Last week I was noticing that he wouldn't respond when I called his name.  I'd have to say it 4 or 5 times.  I'd make sure I was pronouncing it right.  I'd say it louder.  I even tried jumping up and down while saying it (just kidding).  I was pretty much shouting his name all day.  I sent him to the nurse to get his hearing checked because, ADHD or not, I've never met a student who never responded to his/her name being called.

The poor guy is deaf.  The nurse said that he couldn't hear any of the little beeps no matter how high it was turned up.  We ended up getting more paperwork from his previous school that mentioned something about hearing aids (say what?!)... and his disability was labeled as deaf (among other things) on his ETR.

What shocks me the most is that his mom never mentioned anything about any of this to the school.  We had to call her to get some more answers and she admitted that the hearing aids are crucial to his learning...but he didn't like to wear them so he never took them to school.

One of the hearing aids is broken but he was sent with the working one today.  He just played and played with it all day - took it out, put it in, covered his ears, and cried because everything was too loud.  He basically spent the whole afternoon hearing aid-less with his hands over his ears (...which I think was more of a defiant behavior than anything else...).

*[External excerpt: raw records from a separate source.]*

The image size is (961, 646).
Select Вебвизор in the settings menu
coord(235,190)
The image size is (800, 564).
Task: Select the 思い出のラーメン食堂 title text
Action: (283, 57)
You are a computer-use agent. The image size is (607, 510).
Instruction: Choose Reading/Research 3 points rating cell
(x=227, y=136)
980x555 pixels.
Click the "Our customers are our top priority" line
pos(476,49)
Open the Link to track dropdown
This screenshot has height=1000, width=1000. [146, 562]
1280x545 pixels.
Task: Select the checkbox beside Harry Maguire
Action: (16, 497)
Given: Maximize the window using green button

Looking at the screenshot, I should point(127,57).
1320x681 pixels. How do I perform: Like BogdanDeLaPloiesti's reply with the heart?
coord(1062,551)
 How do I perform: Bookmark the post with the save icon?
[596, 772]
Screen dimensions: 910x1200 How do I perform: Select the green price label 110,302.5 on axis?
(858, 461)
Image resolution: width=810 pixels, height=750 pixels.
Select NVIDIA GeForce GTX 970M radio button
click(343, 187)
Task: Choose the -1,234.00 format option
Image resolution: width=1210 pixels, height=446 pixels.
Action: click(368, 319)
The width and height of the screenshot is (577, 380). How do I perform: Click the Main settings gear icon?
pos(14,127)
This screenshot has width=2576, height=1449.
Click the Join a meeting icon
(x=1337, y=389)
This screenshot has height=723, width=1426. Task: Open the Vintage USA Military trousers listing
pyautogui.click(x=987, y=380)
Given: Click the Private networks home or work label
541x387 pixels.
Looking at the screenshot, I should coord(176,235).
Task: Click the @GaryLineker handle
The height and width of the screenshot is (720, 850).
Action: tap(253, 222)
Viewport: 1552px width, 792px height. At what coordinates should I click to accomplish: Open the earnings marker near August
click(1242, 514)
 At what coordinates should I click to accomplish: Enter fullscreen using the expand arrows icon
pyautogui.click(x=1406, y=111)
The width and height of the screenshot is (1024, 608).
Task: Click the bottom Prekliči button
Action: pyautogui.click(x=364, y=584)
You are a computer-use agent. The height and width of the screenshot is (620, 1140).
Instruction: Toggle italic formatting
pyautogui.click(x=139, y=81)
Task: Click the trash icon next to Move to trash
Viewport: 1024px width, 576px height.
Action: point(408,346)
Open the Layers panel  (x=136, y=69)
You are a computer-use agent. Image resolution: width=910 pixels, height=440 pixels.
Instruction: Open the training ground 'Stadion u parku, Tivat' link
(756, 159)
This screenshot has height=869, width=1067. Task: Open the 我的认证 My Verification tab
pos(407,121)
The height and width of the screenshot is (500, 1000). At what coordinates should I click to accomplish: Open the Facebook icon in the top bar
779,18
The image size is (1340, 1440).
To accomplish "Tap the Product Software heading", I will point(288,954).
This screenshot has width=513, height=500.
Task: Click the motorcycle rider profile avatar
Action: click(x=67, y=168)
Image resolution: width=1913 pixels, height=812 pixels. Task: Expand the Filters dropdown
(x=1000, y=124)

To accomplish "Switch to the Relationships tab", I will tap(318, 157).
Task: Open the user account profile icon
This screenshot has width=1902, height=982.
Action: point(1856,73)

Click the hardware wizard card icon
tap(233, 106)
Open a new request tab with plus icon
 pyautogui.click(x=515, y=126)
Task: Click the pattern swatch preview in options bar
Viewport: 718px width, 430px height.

I really feel like I have my work cut out with him this year.  It's a whole different disability that I've never had to accommodate.  Have you ever had a child with hearing loss in your classroom?

Thanks for reading!


  1. I had a student a few years ago who was extremely hard of hearing. I wore a special microphone on my shirt collar and he had a piece that fit in his ear. I also wore a belt that turned the mic on/off. That way, when students were working independently and I was conferencing with students, he did not have to hear my voice being blared into his ear. I believe our school counselor is the person who arranged for the student to get this service. Perhaps you can check into it. It made all the difference in the world to my student. However, you are teaching a younger age group than me, and it will not work if your young fellow is going to take out his hearing aid.

    One thing that was really nice is that the instrument that when in the young man's ear was so small that none of the other students knew he had a hearing aid. Students never questioned why I had a microphone on my shirt.

  2. Tonya - Thank you so much for your comment! I found out today that I will be getting the microphone! I'm so excited! A tiny part of me feels like it'll be the same as the hearing aids - just something to take out, play with, and break... but I will definitely give it a try. It makes me feel better that it worked so well for you! :)

  3. The microphone will make a world of difference! You'll love it :)
    I hope that you don't mind, but I just Boo-ed your wonderful blog. You can check out the link to the linky on my blog :-)
    Teach With Laughter

  4. Wow! It sounds like you might be having an interesting year. Trust me...you are not alone! I wear a microphone every day and it has made a world of different in my classroom. I can't imagine not using one.